EXERCISE INSTRUCTIONS –
Repeat word for word every line of the listing from the line containing "Given: Toggle username" down to the line containing "[x=105, y=730]", both of those lines included.

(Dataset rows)
■ ■ ■ ■ ■ ■ ■

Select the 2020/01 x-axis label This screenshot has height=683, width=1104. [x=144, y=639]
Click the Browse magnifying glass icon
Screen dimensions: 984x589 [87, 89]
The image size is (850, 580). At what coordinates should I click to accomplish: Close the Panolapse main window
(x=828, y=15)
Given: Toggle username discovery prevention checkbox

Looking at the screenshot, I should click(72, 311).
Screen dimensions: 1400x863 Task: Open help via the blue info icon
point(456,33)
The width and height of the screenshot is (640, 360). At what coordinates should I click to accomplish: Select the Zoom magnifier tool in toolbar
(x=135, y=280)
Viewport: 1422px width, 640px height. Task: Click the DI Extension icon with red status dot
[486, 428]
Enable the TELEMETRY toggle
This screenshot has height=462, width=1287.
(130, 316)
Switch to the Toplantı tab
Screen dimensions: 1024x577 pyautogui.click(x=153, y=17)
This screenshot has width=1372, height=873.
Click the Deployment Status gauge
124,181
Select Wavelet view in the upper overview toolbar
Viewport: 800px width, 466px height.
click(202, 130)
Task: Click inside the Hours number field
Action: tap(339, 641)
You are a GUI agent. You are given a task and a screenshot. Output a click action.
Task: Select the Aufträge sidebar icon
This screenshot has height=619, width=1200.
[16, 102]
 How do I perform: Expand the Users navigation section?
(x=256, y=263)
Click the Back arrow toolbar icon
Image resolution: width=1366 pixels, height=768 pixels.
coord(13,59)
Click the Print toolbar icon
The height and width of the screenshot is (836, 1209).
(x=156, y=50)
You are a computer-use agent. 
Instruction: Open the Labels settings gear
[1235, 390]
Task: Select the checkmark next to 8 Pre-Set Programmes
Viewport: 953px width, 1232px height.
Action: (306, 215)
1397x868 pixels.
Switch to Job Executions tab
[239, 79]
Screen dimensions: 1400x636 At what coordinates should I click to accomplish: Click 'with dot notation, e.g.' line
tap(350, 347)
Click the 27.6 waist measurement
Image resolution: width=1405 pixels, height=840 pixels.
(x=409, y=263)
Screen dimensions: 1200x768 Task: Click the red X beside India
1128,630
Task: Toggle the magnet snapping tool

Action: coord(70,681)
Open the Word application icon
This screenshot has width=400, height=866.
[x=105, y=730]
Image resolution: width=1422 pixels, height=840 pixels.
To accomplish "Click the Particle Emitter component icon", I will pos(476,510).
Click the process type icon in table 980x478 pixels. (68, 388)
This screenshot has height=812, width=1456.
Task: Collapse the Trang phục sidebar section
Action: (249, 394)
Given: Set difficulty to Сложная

■ ■ ■ ■ ■ ■ ■

EXERCISE RESULT –
Given: Toggle username discovery prevention checkbox

Looking at the screenshot, I should click(72, 311).
Screen dimensions: 1400x863 Task: Open help via the blue info icon
point(456,33)
The width and height of the screenshot is (640, 360). At what coordinates should I click to accomplish: Select the Zoom magnifier tool in toolbar
(x=135, y=280)
Viewport: 1422px width, 640px height. Task: Click the DI Extension icon with red status dot
[486, 428]
Enable the TELEMETRY toggle
This screenshot has height=462, width=1287.
(130, 316)
Switch to the Toplantı tab
Screen dimensions: 1024x577 pyautogui.click(x=153, y=17)
This screenshot has width=1372, height=873.
Click the Deployment Status gauge
124,181
Select Wavelet view in the upper overview toolbar
Viewport: 800px width, 466px height.
click(202, 130)
Task: Click inside the Hours number field
Action: tap(339, 641)
You are a GUI agent. You are given a task and a screenshot. Output a click action.
Task: Select the Aufträge sidebar icon
This screenshot has height=619, width=1200.
[16, 102]
 How do I perform: Expand the Users navigation section?
(x=256, y=263)
Click the Back arrow toolbar icon
Image resolution: width=1366 pixels, height=768 pixels.
coord(13,59)
Click the Print toolbar icon
The height and width of the screenshot is (836, 1209).
(x=156, y=50)
You are a computer-use agent. 
Instruction: Open the Labels settings gear
[1235, 390]
Task: Select the checkmark next to 8 Pre-Set Programmes
Viewport: 953px width, 1232px height.
Action: (306, 215)
1397x868 pixels.
Switch to Job Executions tab
[239, 79]
Screen dimensions: 1400x636 At what coordinates should I click to accomplish: Click 'with dot notation, e.g.' line
tap(350, 347)
Click the 27.6 waist measurement
Image resolution: width=1405 pixels, height=840 pixels.
(x=409, y=263)
Screen dimensions: 1200x768 Task: Click the red X beside India
1128,630
Task: Toggle the magnet snapping tool

Action: coord(70,681)
Open the Word application icon
This screenshot has width=400, height=866.
[x=105, y=730]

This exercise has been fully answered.